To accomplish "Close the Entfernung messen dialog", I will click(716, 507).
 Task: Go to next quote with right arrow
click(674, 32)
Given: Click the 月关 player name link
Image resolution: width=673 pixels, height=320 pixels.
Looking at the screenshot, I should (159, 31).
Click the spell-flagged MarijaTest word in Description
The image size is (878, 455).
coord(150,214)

---

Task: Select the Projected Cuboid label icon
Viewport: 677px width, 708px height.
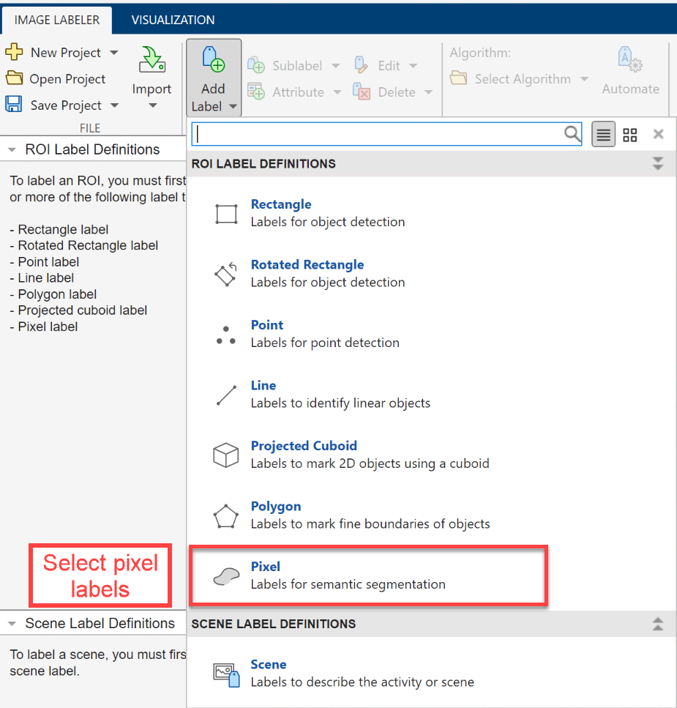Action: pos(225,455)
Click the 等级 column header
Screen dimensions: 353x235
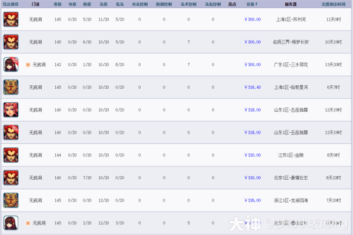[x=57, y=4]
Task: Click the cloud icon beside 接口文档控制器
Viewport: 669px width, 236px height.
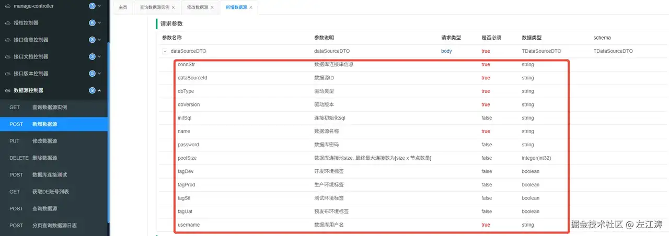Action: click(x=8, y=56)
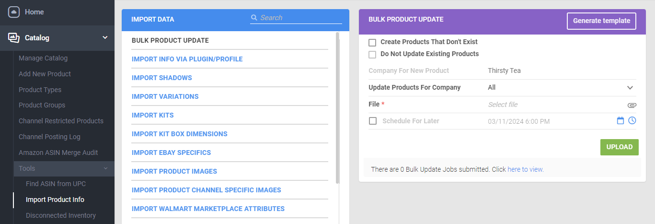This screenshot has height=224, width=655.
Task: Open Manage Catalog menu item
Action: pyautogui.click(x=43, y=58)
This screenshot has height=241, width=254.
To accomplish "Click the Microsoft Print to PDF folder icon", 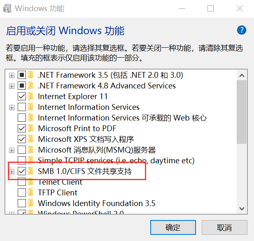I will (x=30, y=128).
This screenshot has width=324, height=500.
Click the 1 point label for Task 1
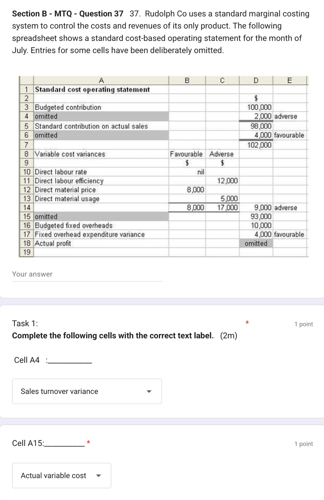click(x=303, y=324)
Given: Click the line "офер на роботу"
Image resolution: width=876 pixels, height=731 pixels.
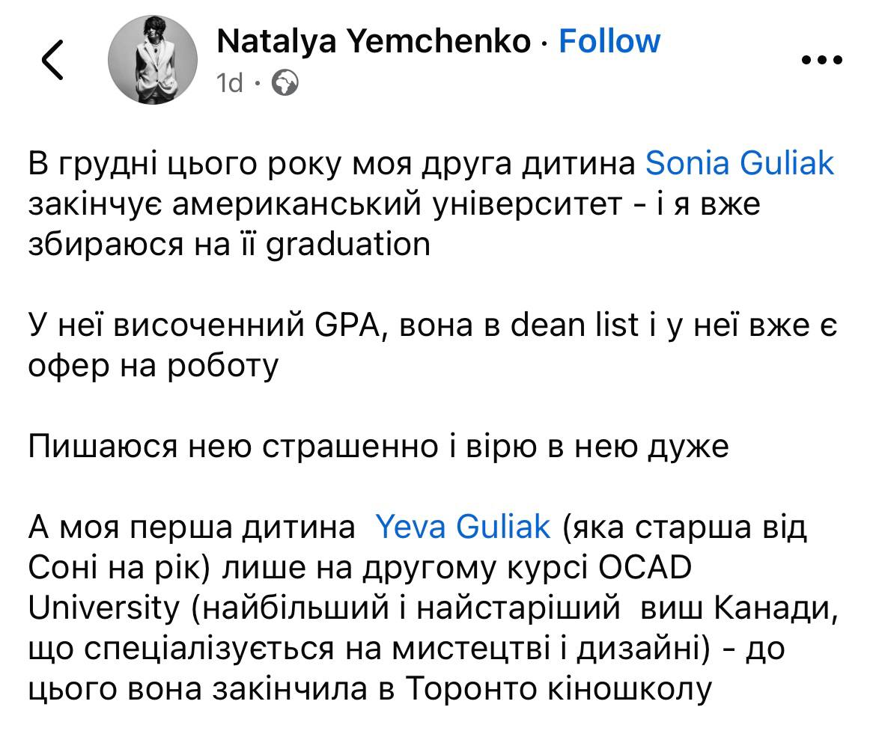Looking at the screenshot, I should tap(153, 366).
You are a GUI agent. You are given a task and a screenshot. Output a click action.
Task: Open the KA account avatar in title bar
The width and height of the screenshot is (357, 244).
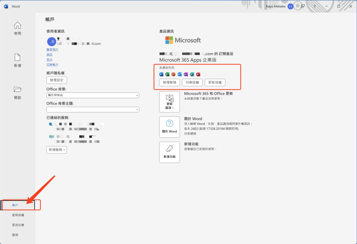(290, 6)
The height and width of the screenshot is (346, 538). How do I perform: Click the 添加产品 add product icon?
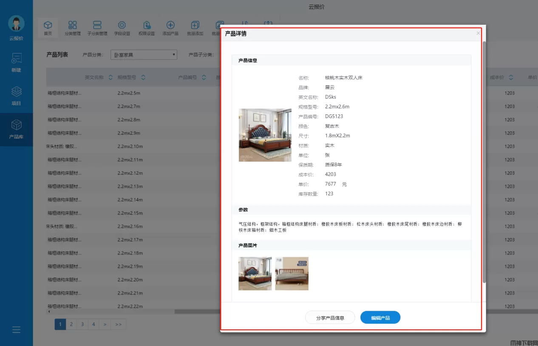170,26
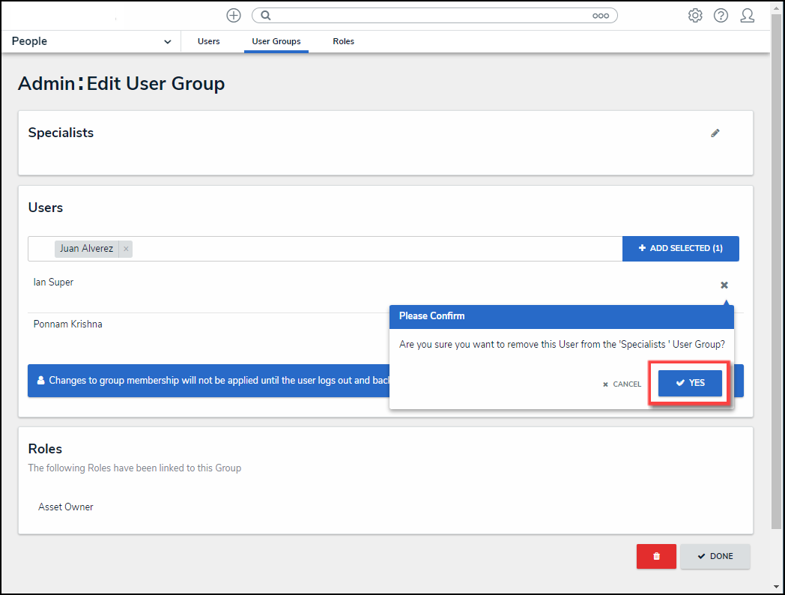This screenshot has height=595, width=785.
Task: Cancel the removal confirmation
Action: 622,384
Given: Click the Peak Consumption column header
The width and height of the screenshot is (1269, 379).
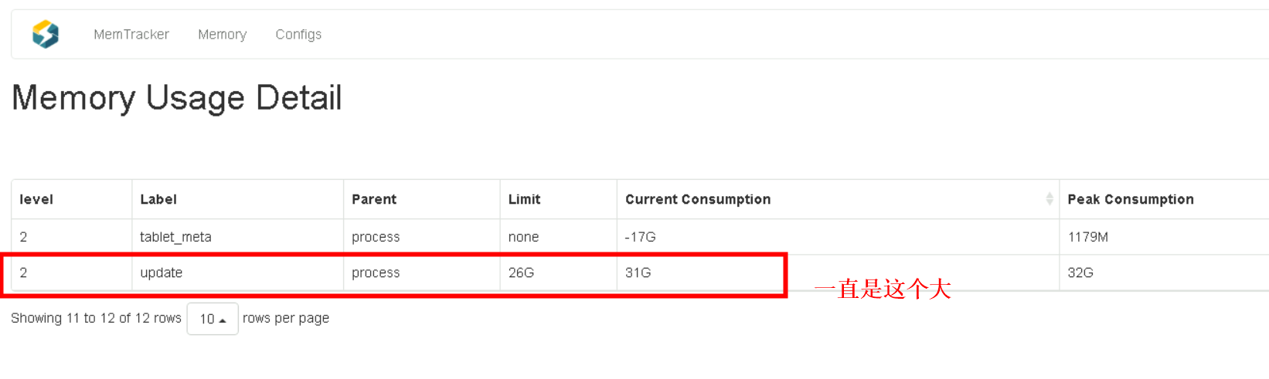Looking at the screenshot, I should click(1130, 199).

**DIRECTIONS FOR THIS TASK:** Exactly how many lines in the listing above contain the word "column"? Only the number should be given.

**WORKED SOLUTION:** 2